Era inconcepibile che i genitori accompagnassero i figli in ritiro, parliamo di ragazzi di 17-18 anni. Proibii che i parenti facessero visita nella prima settimana di ritiro e diedi il premesso solo per la domenica  pomeriggio dopo l’ allenamento. Quando tornammo ad allenarci in città all’antistadio, iniziò la processione dei genitori al campo, addirittura qualcuno con tutta la famiglia, per esempio il papà del portiere si metteva dietro la rete per dispensare consigli al proprio figlio.

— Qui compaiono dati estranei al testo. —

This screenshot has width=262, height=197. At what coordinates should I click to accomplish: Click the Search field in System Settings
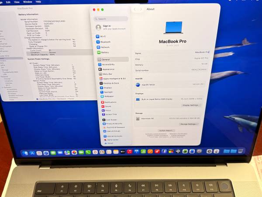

Non potevo accettare una cosa di questo tipo quindi impedii ai genitori di venire al campo e feci chiudere le porte. La cosa più divertente e gratificante fu l’applauso di gioia che mi fecero i ragazzi nello spogliatoio, non ne potevano più nemmeno loro. Quindi, cari GENITORI di ragazzi dei settori giovanili, se non riuscite a comprendere l’ importanza di lasciare liberi i ragazzi di esprimersi ed essere guidati solo dall’ allenatore, il  mio consiglio spassionato è: “STATE A CASA!”